◆ Task directions ◆
Below are records to write out exactly; drop the pictures when you do.

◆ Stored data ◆
-*-*-

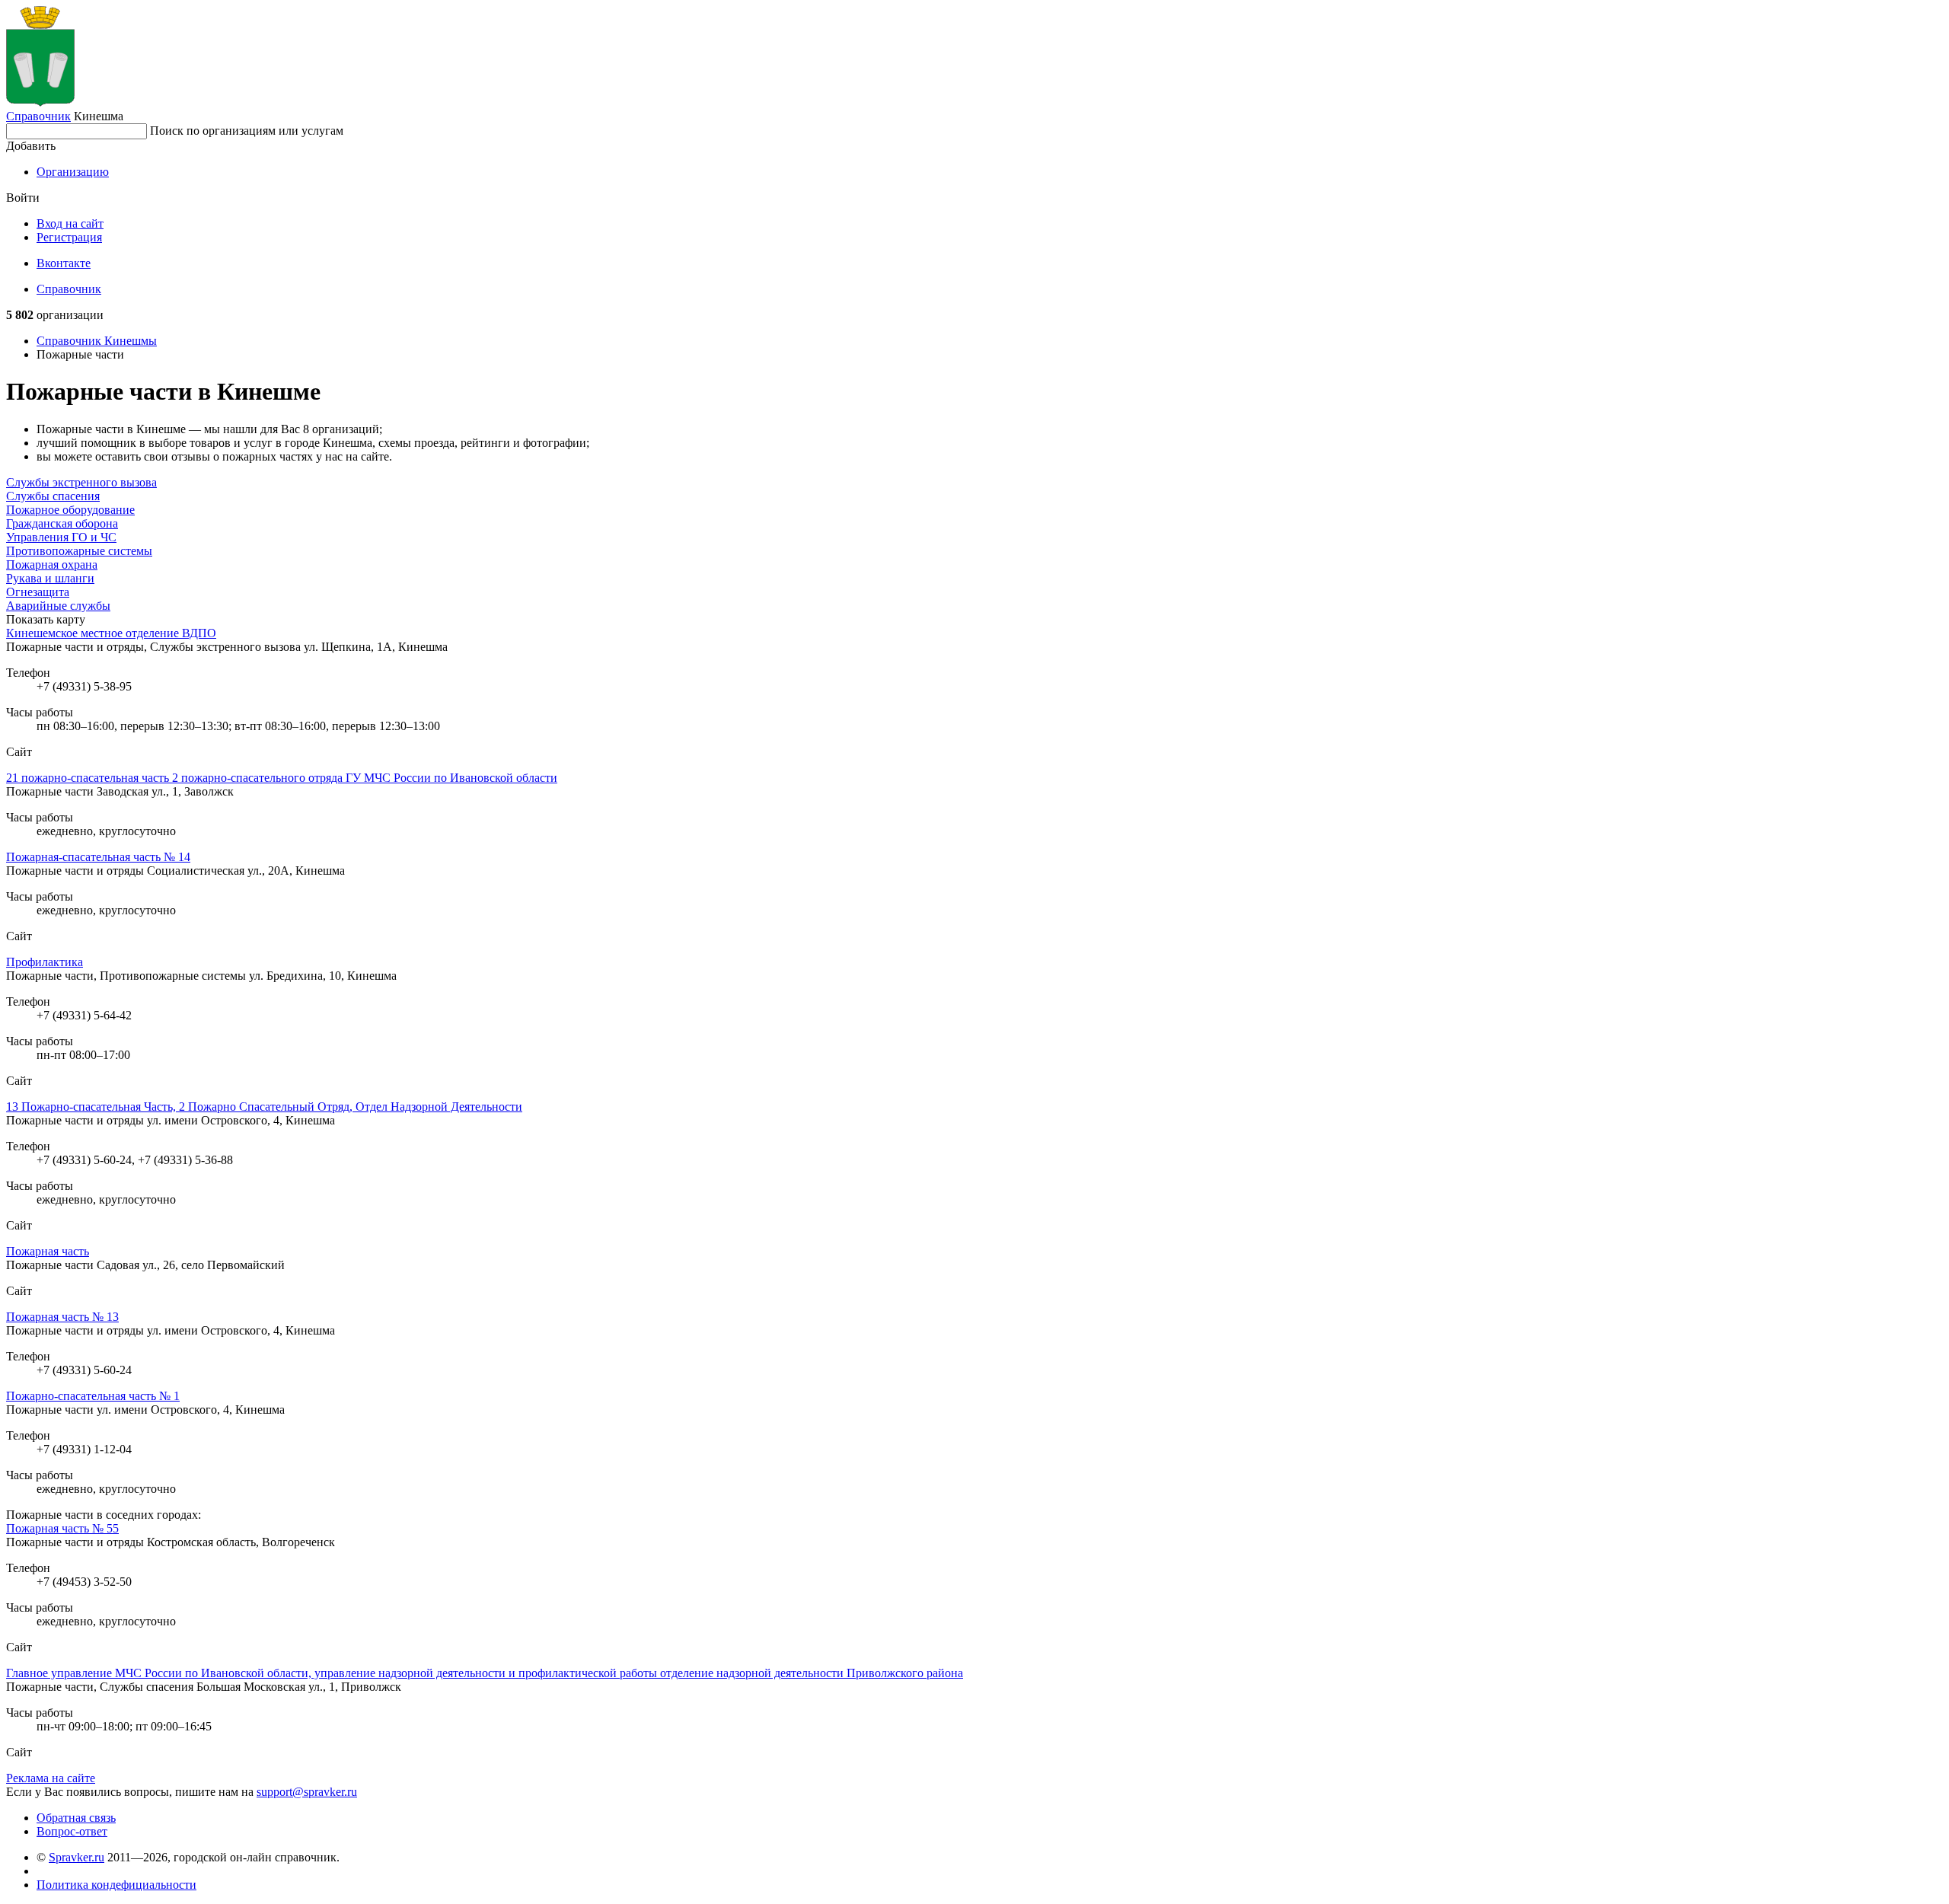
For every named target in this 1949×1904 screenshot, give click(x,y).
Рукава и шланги (50, 578)
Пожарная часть (47, 1251)
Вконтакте (64, 263)
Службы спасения (53, 496)
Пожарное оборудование (70, 509)
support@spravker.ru (307, 1791)
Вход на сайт (70, 223)
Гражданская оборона (62, 523)
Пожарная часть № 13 (62, 1316)
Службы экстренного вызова (81, 482)
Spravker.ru (76, 1857)
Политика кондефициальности (116, 1884)
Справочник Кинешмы (97, 340)
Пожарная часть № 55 (62, 1528)
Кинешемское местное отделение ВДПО (111, 633)
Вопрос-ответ (72, 1831)
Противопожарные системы (79, 550)
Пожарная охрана (51, 564)
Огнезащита (37, 591)
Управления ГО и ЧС (61, 537)
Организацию (73, 171)
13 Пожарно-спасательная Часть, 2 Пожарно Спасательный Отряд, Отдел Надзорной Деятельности (264, 1106)
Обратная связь (76, 1817)
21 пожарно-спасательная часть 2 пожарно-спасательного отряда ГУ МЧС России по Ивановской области (281, 777)
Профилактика (44, 961)
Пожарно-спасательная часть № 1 (93, 1395)
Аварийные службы (58, 605)
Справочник (38, 116)
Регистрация (69, 237)
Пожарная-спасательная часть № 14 (98, 856)
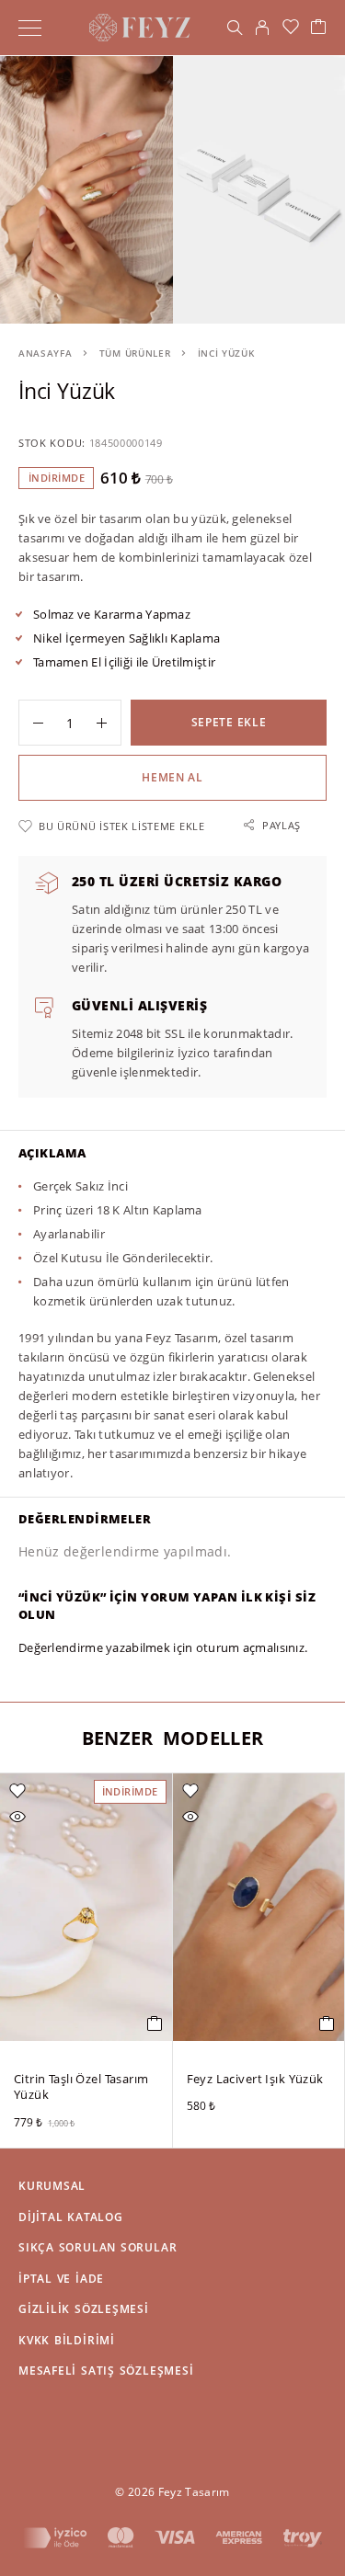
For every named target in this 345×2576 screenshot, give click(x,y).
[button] (155, 2023)
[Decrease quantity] (31, 723)
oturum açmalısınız (250, 1647)
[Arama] (234, 27)
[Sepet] (318, 27)
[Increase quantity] (109, 723)
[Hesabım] (262, 27)
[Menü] (30, 27)
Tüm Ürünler (135, 353)
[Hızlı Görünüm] (17, 1816)
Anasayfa (45, 353)
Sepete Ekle (229, 722)
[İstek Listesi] (290, 27)
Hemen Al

-*-*-

◆ Output of the task ◆
For every named target in this 1949×1904 screenshot, give click(x,y).
Рукава и шланги (50, 578)
Пожарная часть (47, 1251)
Вконтакте (64, 263)
Службы спасения (53, 496)
Пожарное оборудование (70, 509)
support@spravker.ru (307, 1791)
Вход на сайт (70, 223)
Гражданская оборона (62, 523)
Пожарная часть № 13 (62, 1316)
Службы экстренного вызова (81, 482)
Spravker.ru (76, 1857)
Политика кондефициальности (116, 1884)
Справочник Кинешмы (97, 340)
Пожарная часть № 55 (62, 1528)
Кинешемское местное отделение ВДПО (111, 633)
Вопрос-ответ (72, 1831)
Противопожарные системы (79, 550)
Пожарная охрана (51, 564)
Огнезащита (37, 591)
Управления ГО и ЧС (61, 537)
Организацию (73, 171)
13 Пожарно-спасательная Часть, 2 Пожарно Спасательный Отряд, Отдел Надзорной Деятельности (264, 1106)
Обратная связь (76, 1817)
21 пожарно-спасательная часть 2 пожарно-спасательного отряда ГУ МЧС России по Ивановской области (281, 777)
Профилактика (44, 961)
Пожарно-спасательная часть № 1 (93, 1395)
Аварийные службы (58, 605)
Справочник (38, 116)
Регистрация (69, 237)
Пожарная-спасательная часть № 14 (98, 856)
For every named target in this 345×2576 screenshot, give click(x,y).
[button] (155, 2023)
[Decrease quantity] (31, 723)
oturum açmalısınız (250, 1647)
[Arama] (234, 27)
[Sepet] (318, 27)
[Increase quantity] (109, 723)
[Hesabım] (262, 27)
[Menü] (30, 27)
Tüm Ürünler (135, 353)
[Hızlı Görünüm] (17, 1816)
Anasayfa (45, 353)
Sepete Ekle (229, 722)
[İstek Listesi] (290, 27)
Hemen Al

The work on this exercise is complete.